To pass the metrics through Prometheus pushgateway, Netdata supports the option &timestamps=no to send the metrics without timestamps.

Netdata host variables

Netdata collects various system configuration metrics, like the max number of TCP sockets supported, the max number of files allowed system-wide, various IPC sizes, etc. These metrics are not exposed to Prometheus by default.

To expose them, append variables=yes to the Netdata URL.

TYPE and HELP

To save bandwidth, and because Prometheus does not use them anyway, # TYPE and # HELP lines are suppressed. If wanted they can be re-enabled via types=yes and help=yes, e.g. /api/v1/allmetrics?format=prometheus&types=yes&help=yes

Note that if enabled, the # TYPE and # HELP lines are repeated for every occurrence of a metric, which goes against the Prometheus documentation's specification for these lines.

Names and IDs

Netdata supports names and IDs for charts and dimensions.

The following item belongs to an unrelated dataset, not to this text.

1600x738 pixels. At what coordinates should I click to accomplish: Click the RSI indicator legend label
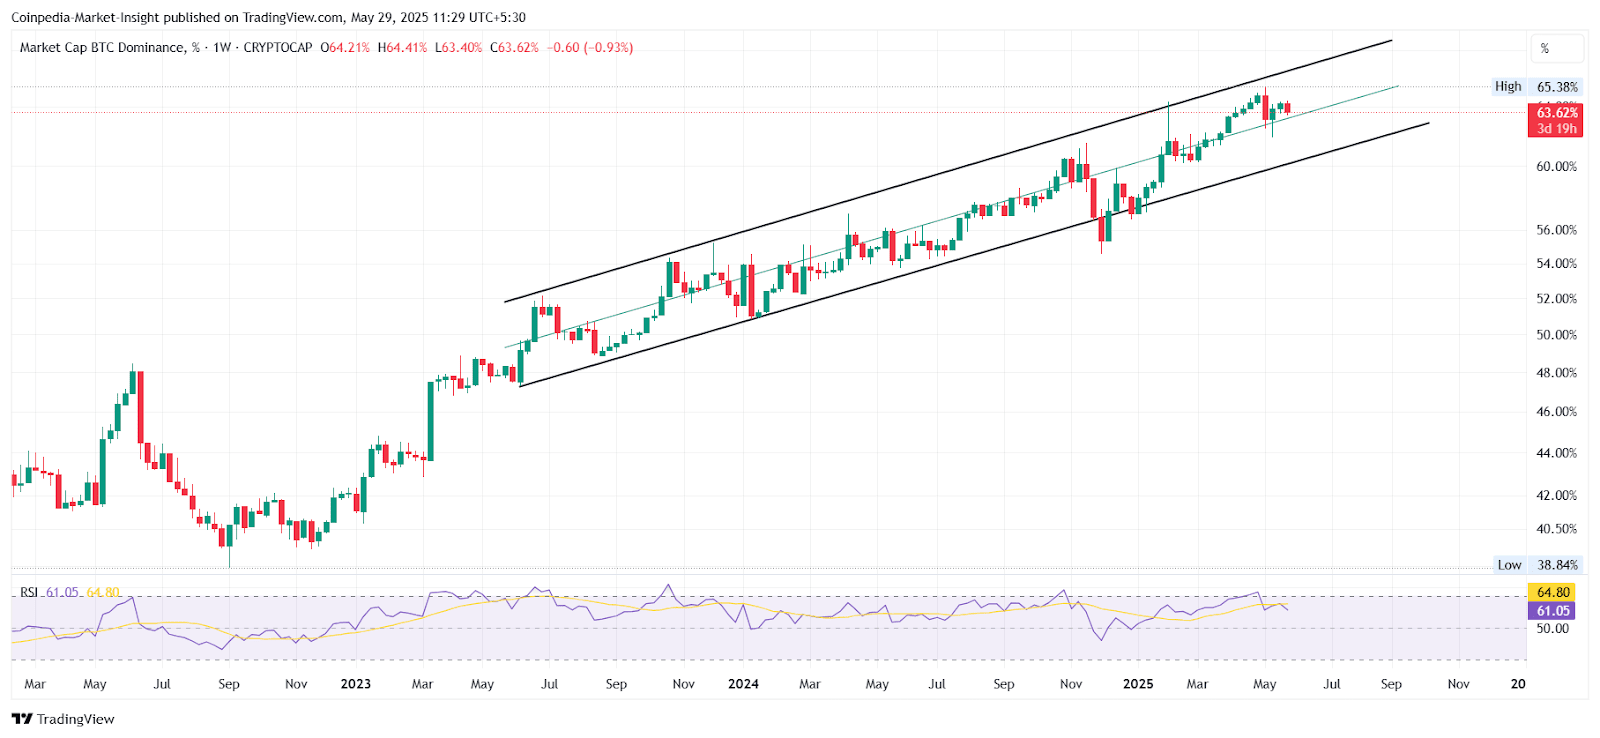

Usually IDs are unique identifiers as read by the system and names are human friendly labels (also unique).

Most charts and metrics have the same ID and name, but in several cases they are different: disks with device-mapper, interrupts, QoS classes, statsd synthetic charts, etc.

The default is controlled in exporting.conf:

[prometheus:exporter]
	send names instead of ids = yes | no

You can overwrite it from Prometheus, by appending to the URL:

  • &names=no to get IDs (the old behaviour)
  • &names=yes to get names

Filtering metrics sent to Prometheus

Netdata can filter the metrics it sends to Prometheus with this setting:

[prometheus:exporter]
	send charts matching = *

This settings accepts a space separated list of simple patterns to match the charts to be sent to Prometheus. Each pattern can use * as wildcard, any number of times (e.g *a*b*c* is valid). Patterns starting with ! give a negative match (e.g !*.bad users.* groups.* will send all the users and groups except bad user and bad group). The order is important: the first match (positive or negative) left to right, is used.

Changing the prefix of Netdata metrics

Netdata sends all metrics prefixed with netdata_. You can change this in netdata.conf, like this:

[prometheus:exporter]
	prefix = netdata

It can also be changed from the URL, by appending &prefix=netdata.

Metric Units

The default source average adds the unit of measurement to the name of each metric (e.g. _KiB_persec). To hide the units and get the same metric names as with the other sources, append to the URL &hideunits=yes.

The units were standardized in v1.12, with the effect of changing the metric names. To get the metric names as they were before v1.12, append to the URL &oldunits=yes

Accuracy of average and sum data sources

When the data source is set to average or sum, Netdata remembers the last access of each client accessing Prometheus metrics and uses this last access time to respond with the average or sum of all the entries in the database since that. This means that Prometheus servers are not losing data when they access Netdata with data source = average or sum.

To uniquely identify each Prometheus server, Netdata uses the IP of the client accessing the metrics. If however the IP is not good enough for identifying a single Prometheus server (e.g. when Prometheus servers are accessing Netdata through a web proxy, or when multiple Prometheus servers are NATed to a single IP), each Prometheus may append &server=NAME to the URL. This NAME is used by Netdata to uniquely identify each Prometheus server and keep track of its last access time.